Tahar Ben Jelloun’s writing has won the Prix Goncourt and the Prix Ulysse and been nominated for the Nobel Prize. He was born in Morocco in 1944 and was part of the student rebellion there in 1966, was sentenced to a military camp, and relocated to Paris following the publication of his first poems in 1971.

The Sand Child (1985; translated by Alan Sheridan, 1987) unfolds as a storyteller begins to share the contents of a sheaf of papers. There, in the marketplace of Marrakech “where grains are sold and peasants and animals sleep together, a place of exchange between town and country, surrounded by low walls and irrigated by a natural spring”.

It’s a story about a man whose eighth child is born, a child who must be male to accommodate the rules of inheritance, so although the child is born a girl, she is raised and presented as a boy.

As if this wasn’t interesting enough, there’s a lot to say about storytelling itself:

“The book is like a house in which each window is a district, each door a town, each page a street; it is only a sham house, a theatrical set in which the moon and sky are represented by a lightbulb and a blue sheet held between two windows.”

This Blinding Absence of Light (2001; translated by Linda Coverdale, 2002) depicts the experience of a man sentenced to Tazmamart, one of 58 officers who participated in the 1972 coup d’etat against King Hassan II.

Known for its brutal conditions, 35 of the men died before the prison was closed in 1991 (due to international pressure). The prison was in southeastern Morocco, but the prisoner’s dreams and memories of Marrakech were part of what sustained him through the ordeal.

He thinks about how his father had been a jeweller in the medina of Marrakech and “spent his time reading and learning by heart the works of the great Arab poets, pausing only to charm the beautiful women who stopped to admire the jewelry in his display window”. One of those beautiful women outside that window became his wife, and memories of the narrators’ mother, on her blue terrace in Marrakech, also figure.

Marrakech Noir, one of the series published by Akashic Books, contains fifteen stories translated from Arabic and French, most by well-established and prolific writers with a strong personal connection to the city (many of them born or raised there).

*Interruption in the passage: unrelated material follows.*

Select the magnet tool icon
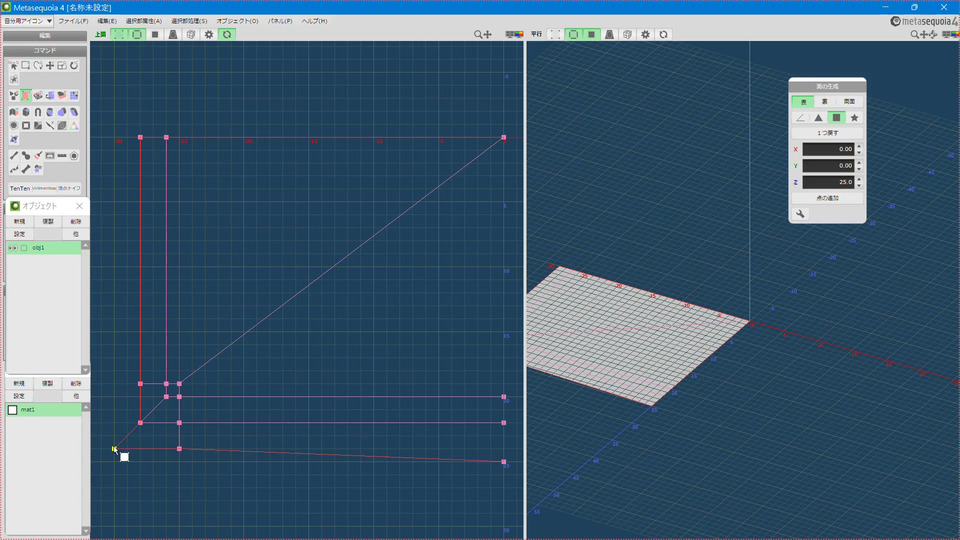 click(37, 111)
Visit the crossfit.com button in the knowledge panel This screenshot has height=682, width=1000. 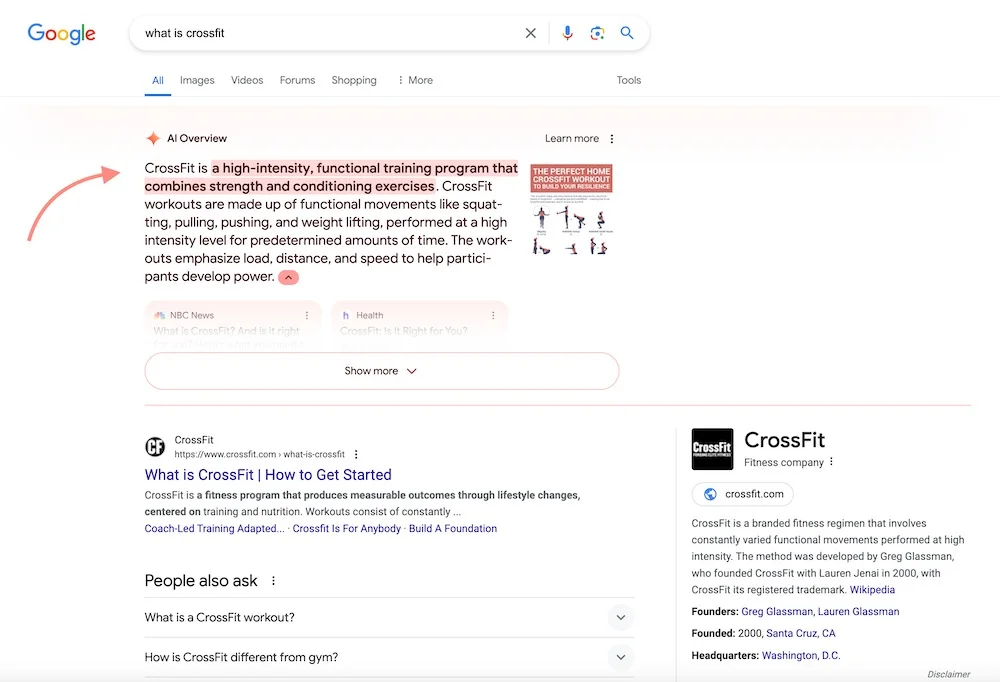point(742,494)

The contents of their contributors’ biographies could keep me reading for another year. Yassin Adnan’s introduction refers to the legend that the city got its name from ‘morkosh’, whispered fearfully by visitors centuries ago, who urged one another to ‘walk fast’.

There’s no tradition of noir literature in Morocco because the first detective story was not written until after the death of King Hassan II in 1999 (“The Blind Whale” by Abdelilah Hamdouchi).

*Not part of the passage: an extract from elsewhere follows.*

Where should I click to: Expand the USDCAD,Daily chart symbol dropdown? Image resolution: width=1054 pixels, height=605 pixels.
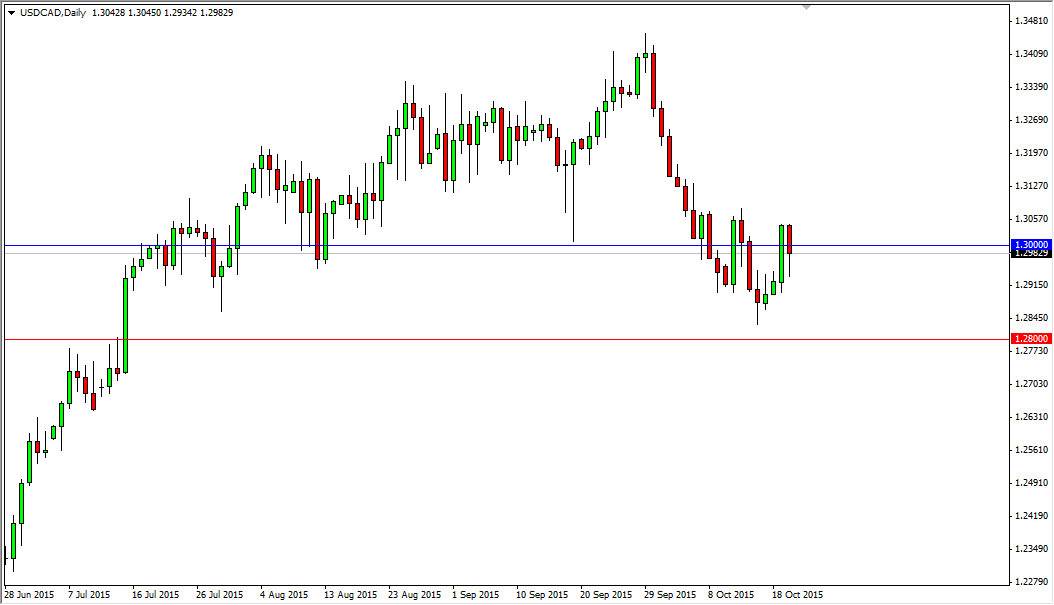click(12, 13)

The linguistic, cultural, and religious and ethnic reality of Marrakech is reflected in the anthology, moving through ancient neighbourhoods like Dar el-Basha and Derb Sidi Bouloukat, as well as new neighbourhoods like the poverty-stricken Sidi Youssef Ben Ali and the middle-class haven of Hay el-Massira.

There’s even a story set in Amerchich, the psychiatric hospital. Most of the stories touch on Jemaa el-Fnaa, the square which appears in both of the novels above. (You can flip right to it, because the area of the city appears under its title. Each translator’s name appears at the end of the story.)

This is the first time I’ve read Moroccan writers, and it was inspired by turning the page in my desk calendar. Every time we pick up a book to read, we choose to inhabit scenes we find familiar or to explore unfamiliar scenes, psychological or geographical. It takes an effort to reach beyond what we know, but it’s worthwhile.

Previous travel destinations this year, inspired in this manner, have included Copenhagen, London, Havana, Kyoto, Paris and San Francisco. My August destination is on the continent of North American once more, but it has resulted in a most fascinating reading list (and completely unreasonable plans and dreams).

Where has your reading taken you lately?